沈暮沉看着被考得焦香的野味还是拒绝:“师兄自己吃吧。”
江随流把肉串收回来,一边吃一边问:“让你带的东西带来了吗?”
“什么?”沈暮沉一时间没明白江随流再说什么。
江随流却不耐烦的站了起来,走到沈暮沉身边翻找他身上的乾坤器:“刚刚不是让你去找些草药,我脚上受伤了,这地方实在是邪门,不管往哪里走都是鬼打墙……你到底找没找啊?”
沈暮沉被江随流闹得有些心痒痒,便抓住了江随流的手,笑:“师兄别闹我了,你脚怎么伤了,我看看。”
说着就把江随流抱到一旁的树干上坐下,自己弯腰撩起江随流的衣角,想要查探他的伤势。
眼前白光一闪,一把长剑抵在沈暮沉的肩头:“你是谁?”
沈暮沉手上动作没停:“师兄还玩?”
长剑快速翻转,从沈暮沉肩头上下来,直接捅进腰间,他没有设防,或者说他根本想不到这剑居然真的就捅进他身体里,他甚至连躲都没躲一下。
他抬头看着江随流:“师兄?”
江随流却没有将长剑取出来,而是加重手上的劲道把长剑再往里面一送:“你可能不知道吧,其实沈暮沉跟我关系并不亲近,下次若要装他,得好好去忘川楼问问。”
沈暮沉茫然的看着那双冷冰冰的眼睛:“师兄在说什么?”
“还装?”江随流抬手就飞快封印住了沈暮沉的丹田,长剑拔出站起来,一脚把他踹倒在地:“是你在这里设下的阵法?镜中镜,有意思。”
他站在火堆旁边站了一会,一个美人椅就凭空出现,江随流大摇大摆的就躺了下去,手枕着头,漫不经心的看着他:“这个地方有意思啊,想要什么就有什么,就连你那张脸错愕的表情都跟我师弟差不多,你把我困在这里做什么?我虽然很忙,但你这镜子很有意思,给我玩几天?”
沈暮沉低头看着自己腰间的血不断的往外流逝,又转头去看江随流,最终站起来走到他身边。
江随流躺在椅子上看着他:“你现在被我封印了丹田,难不成还做什么?”
沈暮沉伸手向江随流探去,江随流也捏紧了手中的剑随时随地准备让眼前这人断臂,只感觉额头一凉,沈暮沉的手心覆盖在江随流的额头上:“师兄莫不是生病了?”
他抽回手也摸了摸自己的额头,确定师兄没有生病之后才坐到江随流椅子一旁,捞起衣角给江随流擦手。
江随流握着长剑的手上沾染了自己的血迹,他细细擦拭着,道:“师兄明明应了我,现在怎么说与我关系不亲近?我哪里又惹师兄生气了?”
“我不过是多睡了些时日,师兄该不会是在气这个吧?”沈暮沉没有生气江随流这一剑,师兄心思深沉,若真是以为他不是别人假扮的,肯定会一剑杀了,哪里还给对方说话的机会。

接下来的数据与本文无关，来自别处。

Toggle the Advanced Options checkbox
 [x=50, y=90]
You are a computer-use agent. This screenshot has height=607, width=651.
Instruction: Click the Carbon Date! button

师兄现在这模样,可不就是生气了,所以沈暮沉以为是自己那日战三道神败落又让师兄救他,两月余未醒,师兄气急了才这样。
沈暮沉擦完了,便把握住了江随流的手:“我一定好好修炼,师兄莫气了。”
江随流如同触电一般,立即就将手抽了回来。
“师兄?”
江随流认真的看着眼前的人:“我生气?”
沈暮沉看着眼前的江随流半响,突然脸贴了过去,师兄下意识往后躲去,沈暮沉不依不饶的跟了过去。
沈暮沉看着眼前已经倒映出自己面容的瞳孔,那一张脸与师兄并无区别,甚至脾气都一模一样:“江随流,你再这样我就要以下犯上了。”
“你敢!”江随流握紧手中的长剑,沈暮沉却比他更先一步退到远处去,两人一坐一站远远对视。
半响,还是沈暮沉先笑起来:“我们轮回了八百多次,师兄这是在哪一世里?”
江随流听这话猛的从美人椅上站起来,像是受到了强烈的刺激,很快又慢慢放松下来:“师弟?”
沈暮沉点头。
江随流便收起了剑:“过来吧,我看看你的伤。”
沈暮沉见师兄不是要动手的样子,才放心的走了过去,血迹已经染红了半边衣服,沈暮沉却有些不自在褪去半身衣服:“师兄,我自己来就可以了。”
江随流戳了戳他的伤口:“少废话,你是怎么进来的?”
沈暮沉尽量忽视在自己腰间的那双手:“败于尊者手中,失去意识,醒了就到这了。”
“昏睡多久了?”
“两个月之久。”
江随流手一顿,继而道:“那我应该急疯了。”
沈暮沉没说话,是啊,自己突然来到这里,想必师兄定然是急疯了,可是抬头一看四周,自己又是怎么会来到这里的?
他也这么问了江随流,江随流也说不出个所以然。
就是自己被一个阵法传送到这里来,无论怎么走都跟鬼打墙一般走不出去,被困在这里。
“已经困了十年之久。”沈暮沉喃喃自语的看着眼前的火光,什么样的地方居然把师兄困了这么长的时间?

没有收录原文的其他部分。